A remake of the 1989 unapologetically over-the-top cult classic, “Road House”, is set to drop on Amazon in late March.
To which we say, “awesome!” and “seriously can’t wait!”.
The original Road House, a modern-day Western, has it all: a hellhole bar named the Double Deuce, a virtuoso blind lap guitarist that plays behind a chicken wire cage to protect himself from the knife-wielding, bottle-throwing Double Deuce patrons, brawl after brawl in and out of the bar, enormous explosions, a great soundtrack, throwaway one-liners, a monster truck that demolishes a car dealership, random quotations from Western philosophers, a leggy blond doctor (Kelly Lynch), an aging mentor with a man-bun (Sam Elliott), a sadistic villain (Ben Gazzara), a hard-as-nails henchman (Marshall Teague), and a well-oiled Patrick Swayze as a Shane-like drifter with a philosophical bent who metes out rough justice according to a simple code of conduct: 1. Never underestimate your opponent; 2. Take it outside; 3. Be nice… until it is time not to be nice.
EpicentRx lead therapies, RRx-001 (nibrozetone), and AdAPT-001, adhere strictly to Rule Number 3: Be nice… not to tumors, but to normal tissues.
Potential proof of their “niceness” to normal tissues comes from a Phase 2b clinical trial called PREVLAR where RRx-001 (nibrozetone) prevented or mitigated the development of severe oral mucositis in first-line head and neck cancer, and from a Phase 1/2 clinical trial called BETA PRIME where AdAPT-001 may have dramatically reduced the risk of autoimmune toxicities from a concurrently administered checkpoint inhibitor.

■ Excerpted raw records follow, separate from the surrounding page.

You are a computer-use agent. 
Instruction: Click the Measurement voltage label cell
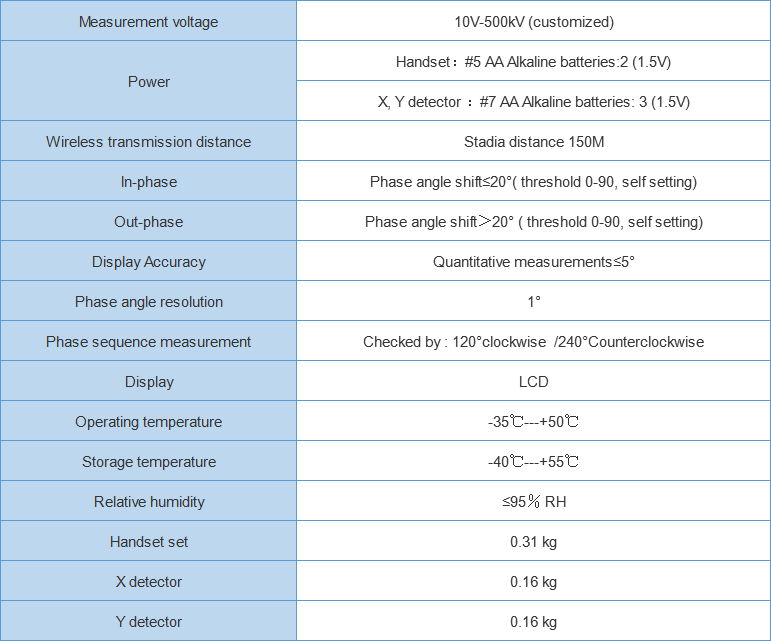148,22
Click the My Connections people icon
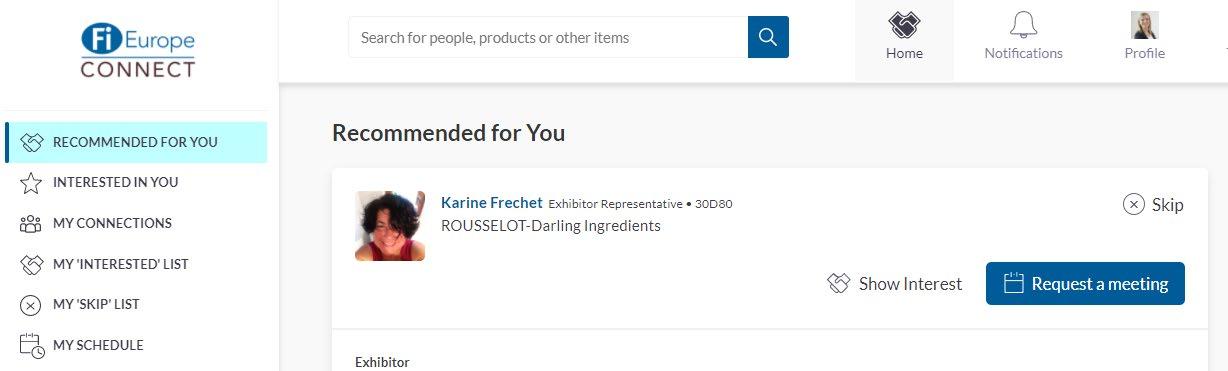The width and height of the screenshot is (1228, 371). (31, 224)
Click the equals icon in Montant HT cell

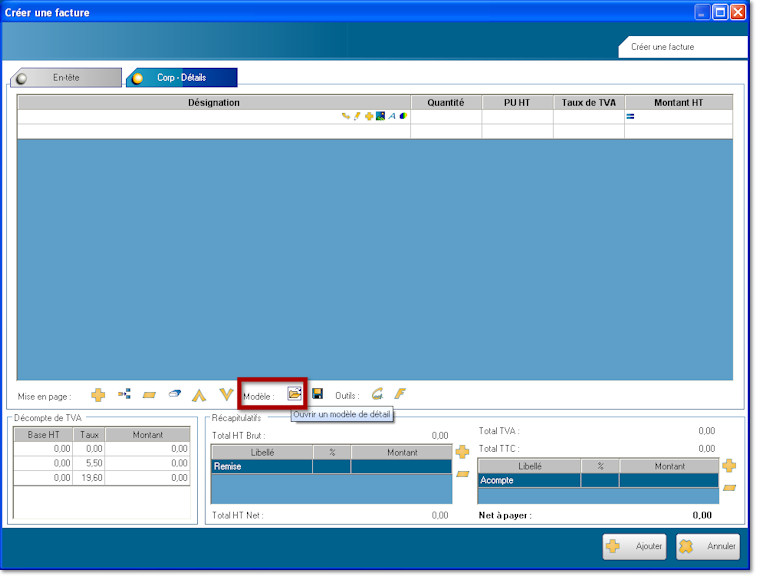pyautogui.click(x=631, y=116)
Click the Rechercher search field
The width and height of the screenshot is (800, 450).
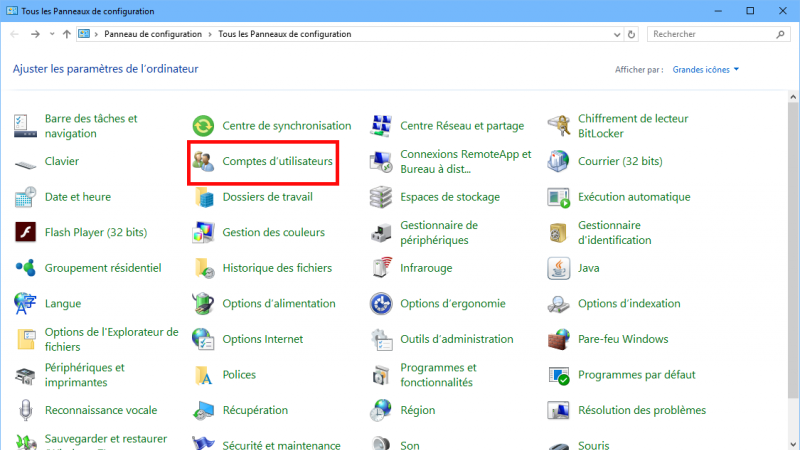710,34
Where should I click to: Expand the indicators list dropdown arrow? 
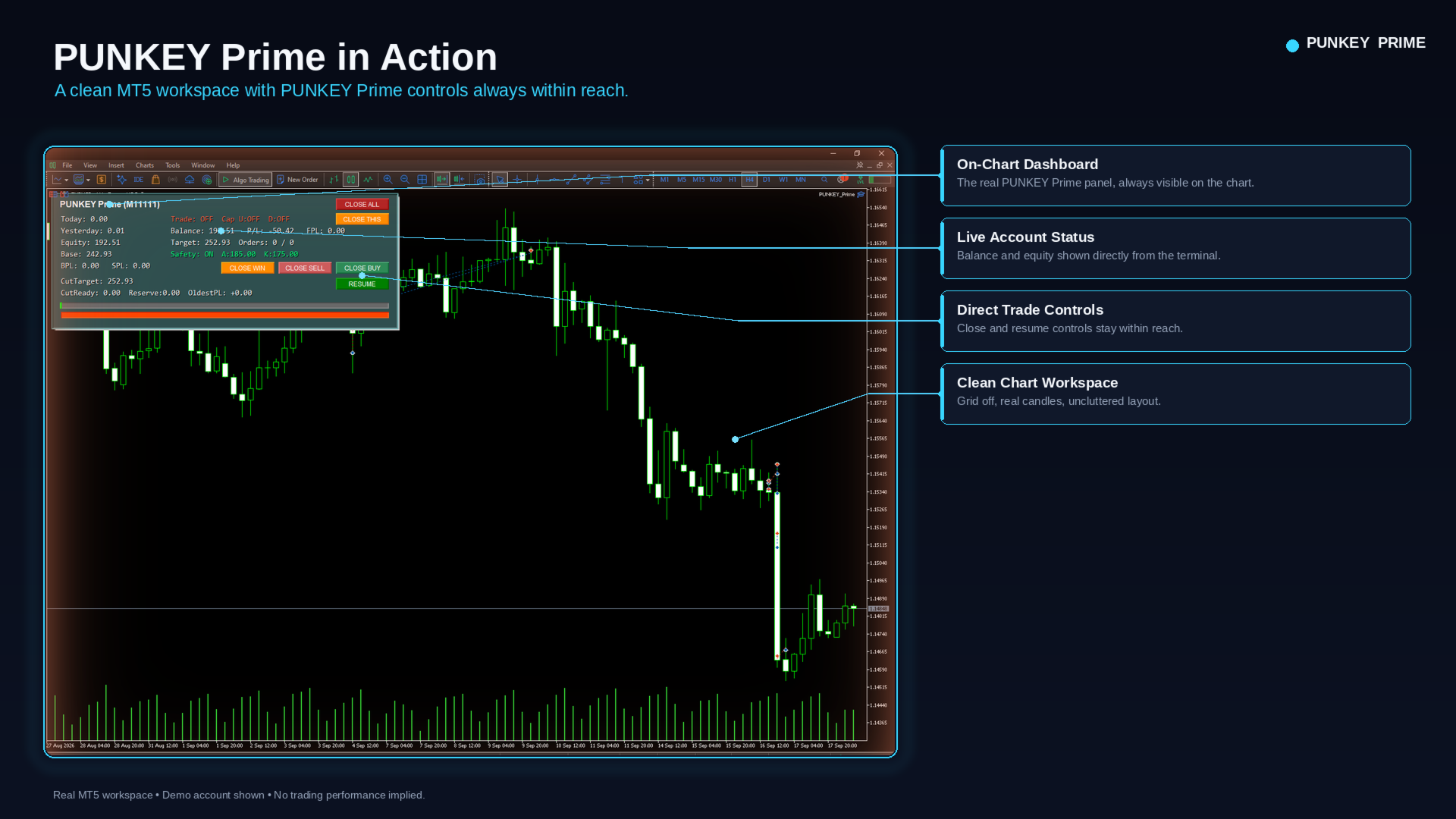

Potential proof of their “not niceness” to tumors comes from several preclinical experiments and clinical trials – one of them in small cell lung cancer (SCLC) called REPLATINUM for RRx-001 and one of them in sarcoma for AdAPT-001 – where both therapies have demonstrated cytotoxic activity as single agents and in combination with other agents.
Critics – what do they know anyway, which is why we thumb our noses at them – reportedly hated Road House when it first came out in 1989 – one of them called it “Outhouse”.
These critics panned the many deep insights from the movie like “nobody ever wins a fight”, which a stoic Patrick Swayze tells his soon-to-be doctor girlfriend, a bespectacled and benighted Kelly Lynch, in the emergency room as she sews up his knife wound sans anesthetic.
However, for the sake of our clinical trial cancer patients let’s hope that RRx-001 (nibrozetone) and AdAPT-001 manage to win theirs convincingly – and nicely.